Job
Arrange all the items below as a JSON list of strings, one string per line, leaving out any blank lines.

— start Exercise data —

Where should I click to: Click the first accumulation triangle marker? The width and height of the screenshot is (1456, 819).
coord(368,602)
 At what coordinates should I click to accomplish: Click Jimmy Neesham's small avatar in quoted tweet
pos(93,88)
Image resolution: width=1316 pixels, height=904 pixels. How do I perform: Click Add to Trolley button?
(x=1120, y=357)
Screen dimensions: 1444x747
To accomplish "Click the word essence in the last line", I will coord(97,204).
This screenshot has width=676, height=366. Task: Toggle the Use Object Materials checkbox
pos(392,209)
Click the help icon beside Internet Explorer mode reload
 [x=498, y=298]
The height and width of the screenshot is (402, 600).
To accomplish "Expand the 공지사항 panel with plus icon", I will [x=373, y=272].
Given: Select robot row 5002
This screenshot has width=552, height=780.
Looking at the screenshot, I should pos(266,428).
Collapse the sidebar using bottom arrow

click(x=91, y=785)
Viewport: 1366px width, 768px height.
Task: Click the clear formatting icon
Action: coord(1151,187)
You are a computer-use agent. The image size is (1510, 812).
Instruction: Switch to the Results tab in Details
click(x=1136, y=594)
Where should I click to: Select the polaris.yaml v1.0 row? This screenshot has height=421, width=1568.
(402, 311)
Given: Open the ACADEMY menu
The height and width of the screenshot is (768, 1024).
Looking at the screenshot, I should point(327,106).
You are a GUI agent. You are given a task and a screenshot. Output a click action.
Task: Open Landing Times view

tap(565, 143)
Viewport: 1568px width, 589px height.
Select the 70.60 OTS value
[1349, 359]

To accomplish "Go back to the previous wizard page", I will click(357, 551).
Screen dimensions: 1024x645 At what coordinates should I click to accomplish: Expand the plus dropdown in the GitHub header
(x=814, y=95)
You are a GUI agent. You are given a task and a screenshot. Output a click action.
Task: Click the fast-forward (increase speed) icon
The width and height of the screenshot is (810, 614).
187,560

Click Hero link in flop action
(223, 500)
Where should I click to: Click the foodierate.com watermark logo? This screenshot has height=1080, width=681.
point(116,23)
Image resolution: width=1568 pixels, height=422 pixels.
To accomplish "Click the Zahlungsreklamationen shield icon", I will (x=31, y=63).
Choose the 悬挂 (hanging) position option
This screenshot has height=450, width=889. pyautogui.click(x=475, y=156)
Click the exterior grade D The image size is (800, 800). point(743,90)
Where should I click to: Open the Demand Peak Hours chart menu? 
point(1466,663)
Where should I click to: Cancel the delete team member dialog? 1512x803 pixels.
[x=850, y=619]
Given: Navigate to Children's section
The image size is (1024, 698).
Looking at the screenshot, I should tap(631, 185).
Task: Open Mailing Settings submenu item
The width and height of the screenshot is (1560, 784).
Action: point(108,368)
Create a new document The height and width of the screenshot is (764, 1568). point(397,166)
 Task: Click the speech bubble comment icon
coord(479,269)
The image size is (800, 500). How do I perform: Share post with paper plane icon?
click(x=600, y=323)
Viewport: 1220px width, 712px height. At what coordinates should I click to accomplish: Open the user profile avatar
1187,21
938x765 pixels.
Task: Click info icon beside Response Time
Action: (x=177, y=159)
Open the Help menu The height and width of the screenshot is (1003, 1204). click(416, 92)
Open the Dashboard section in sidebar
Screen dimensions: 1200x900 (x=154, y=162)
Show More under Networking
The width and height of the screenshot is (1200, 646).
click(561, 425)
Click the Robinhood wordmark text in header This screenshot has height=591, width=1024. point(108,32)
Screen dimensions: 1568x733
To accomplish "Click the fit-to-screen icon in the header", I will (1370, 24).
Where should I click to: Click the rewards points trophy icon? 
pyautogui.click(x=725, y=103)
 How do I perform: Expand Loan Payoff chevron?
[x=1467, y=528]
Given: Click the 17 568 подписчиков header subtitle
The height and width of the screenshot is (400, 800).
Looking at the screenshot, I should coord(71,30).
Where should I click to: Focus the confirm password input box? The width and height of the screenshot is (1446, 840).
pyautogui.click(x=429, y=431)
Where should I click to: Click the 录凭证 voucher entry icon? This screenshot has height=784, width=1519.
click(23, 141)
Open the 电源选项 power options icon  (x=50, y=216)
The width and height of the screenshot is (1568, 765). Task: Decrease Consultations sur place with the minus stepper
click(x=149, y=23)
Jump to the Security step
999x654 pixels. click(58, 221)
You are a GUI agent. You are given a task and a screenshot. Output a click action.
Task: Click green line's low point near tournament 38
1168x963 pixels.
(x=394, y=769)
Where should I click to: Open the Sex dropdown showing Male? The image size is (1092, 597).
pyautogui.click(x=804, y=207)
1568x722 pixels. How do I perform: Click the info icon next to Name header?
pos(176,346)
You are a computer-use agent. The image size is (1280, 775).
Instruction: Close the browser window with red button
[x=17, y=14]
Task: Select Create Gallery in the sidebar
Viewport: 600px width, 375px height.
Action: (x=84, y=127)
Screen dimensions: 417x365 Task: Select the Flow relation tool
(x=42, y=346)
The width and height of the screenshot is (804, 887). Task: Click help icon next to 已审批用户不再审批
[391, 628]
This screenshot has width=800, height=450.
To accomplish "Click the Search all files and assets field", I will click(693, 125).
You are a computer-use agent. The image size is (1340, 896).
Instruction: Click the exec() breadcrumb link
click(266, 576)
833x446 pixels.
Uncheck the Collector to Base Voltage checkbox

— end Exercise data —

Full answer
[
  "Where should I click to: Click the first accumulation triangle marker? The width and height of the screenshot is (1456, 819).",
  "coord(368,602)",
  " At what coordinates should I click to accomplish: Click Jimmy Neesham's small avatar in quoted tweet",
  "pos(93,88)",
  "Image resolution: width=1316 pixels, height=904 pixels. How do I perform: Click Add to Trolley button?",
  "(x=1120, y=357)",
  "Screen dimensions: 1444x747",
  "To accomplish \"Click the word essence in the last line\", I will coord(97,204).",
  "This screenshot has width=676, height=366. Task: Toggle the Use Object Materials checkbox",
  "pos(392,209)",
  "Click the help icon beside Internet Explorer mode reload",
  " [x=498, y=298]",
  "The height and width of the screenshot is (402, 600).",
  "To accomplish \"Expand the 공지사항 panel with plus icon\", I will [x=373, y=272].",
  "Given: Select robot row 5002",
  "This screenshot has width=552, height=780.",
  "Looking at the screenshot, I should pos(266,428).",
  "Collapse the sidebar using bottom arrow",
  "click(x=91, y=785)",
  "Viewport: 1366px width, 768px height.",
  "Task: Click the clear formatting icon",
  "Action: coord(1151,187)",
  "You are a computer-use agent. The image size is (1510, 812).",
  "Instruction: Switch to the Results tab in Details",
  "click(x=1136, y=594)",
  "Where should I click to: Select the polaris.yaml v1.0 row? This screenshot has height=421, width=1568.",
  "(402, 311)",
  "Given: Open the ACADEMY menu",
  "The height and width of the screenshot is (768, 1024).",
  "Looking at the screenshot, I should point(327,106).",
  "You are a GUI agent. You are given a task and a screenshot. Output a click action.",
  "Task: Open Landing Times view",
  "tap(565, 143)",
  "Viewport: 1568px width, 589px height.",
  "Select the 70.60 OTS value",
  "[1349, 359]",
  "To accomplish \"Go back to the previous wizard page\", I will click(357, 551).",
  "Screen dimensions: 1024x645 At what coordinates should I click to accomplish: Expand the plus dropdown in the GitHub header",
  "(x=814, y=95)",
  "You are a GUI agent. You are given a task and a screenshot. Output a click action.",
  "Task: Click the fast-forward (increase speed) icon",
  "The width and height of the screenshot is (810, 614).",
  "187,560",
  "Click Hero link in flop action",
  "(223, 500)",
  "Where should I click to: Click the foodierate.com watermark logo? This screenshot has height=1080, width=681.",
  "point(116,23)",
  "Image resolution: width=1568 pixels, height=422 pixels.",
  "To accomplish \"Click the Zahlungsreklamationen shield icon\", I will (x=31, y=63).",
  "Choose the 悬挂 (hanging) position option",
  "This screenshot has height=450, width=889. pyautogui.click(x=475, y=156)",
  "Click the exterior grade D The image size is (800, 800). point(743,90)",
  "Where should I click to: Open the Demand Peak Hours chart menu? ",
  "point(1466,663)",
  "Where should I click to: Cancel the delete team member dialog? 1512x803 pixels.",
  "[x=850, y=619]",
  "Given: Navigate to Children's section",
  "The image size is (1024, 698).",
  "Looking at the screenshot, I should tap(631, 185).",
  "Task: Open Mailing Settings submenu item",
  "The width and height of the screenshot is (1560, 784).",
  "Action: point(108,368)",
  "Create a new document The height and width of the screenshot is (764, 1568). point(397,166)",
  " Task: Click the speech bubble comment icon",
  "coord(479,269)",
  "The image size is (800, 500). How do I perform: Share post with paper plane icon?",
  "click(x=600, y=323)",
  "Viewport: 1220px width, 712px height. At what coordinates should I click to accomplish: Open the user profile avatar",
  "1187,21",
  "938x765 pixels.",
  "Task: Click info icon beside Response Time",
  "Action: (x=177, y=159)",
  "Open the Help menu The height and width of the screenshot is (1003, 1204). click(416, 92)",
  "Open the Dashboard section in sidebar",
  "Screen dimensions: 1200x900 (x=154, y=162)",
  "Show More under Networking",
  "The width and height of the screenshot is (1200, 646).",
  "click(561, 425)",
  "Click the Robinhood wordmark text in header This screenshot has height=591, width=1024. point(108,32)",
  "Screen dimensions: 1568x733",
  "To accomplish \"Click the fit-to-screen icon in the header\", I will (1370, 24).",
  "Where should I click to: Click the rewards points trophy icon? ",
  "pyautogui.click(x=725, y=103)",
  " How do I perform: Expand Loan Payoff chevron?",
  "[x=1467, y=528]",
  "Given: Click the 17 568 подписчиков header subtitle",
  "The height and width of the screenshot is (400, 800).",
  "Looking at the screenshot, I should coord(71,30).",
  "Where should I click to: Focus the confirm password input box? The width and height of the screenshot is (1446, 840).",
  "pyautogui.click(x=429, y=431)",
  "Where should I click to: Click the 录凭证 voucher entry icon? This screenshot has height=784, width=1519.",
  "click(23, 141)",
  "Open the 电源选项 power options icon  (x=50, y=216)",
  "The width and height of the screenshot is (1568, 765). Task: Decrease Consultations sur place with the minus stepper",
  "click(x=149, y=23)",
  "Jump to the Security step",
  "999x654 pixels. click(58, 221)",
  "You are a GUI agent. You are given a task and a screenshot. Output a click action.",
  "Task: Click green line's low point near tournament 38",
  "1168x963 pixels.",
  "(x=394, y=769)",
  "Where should I click to: Open the Sex dropdown showing Male? The image size is (1092, 597).",
  "pyautogui.click(x=804, y=207)",
  "1568x722 pixels. How do I perform: Click the info icon next to Name header?",
  "pos(176,346)",
  "You are a computer-use agent. The image size is (1280, 775).",
  "Instruction: Close the browser window with red button",
  "[x=17, y=14]",
  "Task: Select Create Gallery in the sidebar",
  "Viewport: 600px width, 375px height.",
  "Action: (x=84, y=127)",
  "Screen dimensions: 417x365 Task: Select the Flow relation tool",
  "(x=42, y=346)",
  "The width and height of the screenshot is (804, 887). Task: Click help icon next to 已审批用户不再审批",
  "[391, 628]",
  "This screenshot has width=800, height=450.",
  "To accomplish \"Click the Search all files and assets field\", I will click(693, 125).",
  "You are a computer-use agent. The image size is (1340, 896).",
  "Instruction: Click the exec() breadcrumb link",
  "click(266, 576)",
  "833x446 pixels.",
  "Uncheck the Collector to Base Voltage checkbox"
]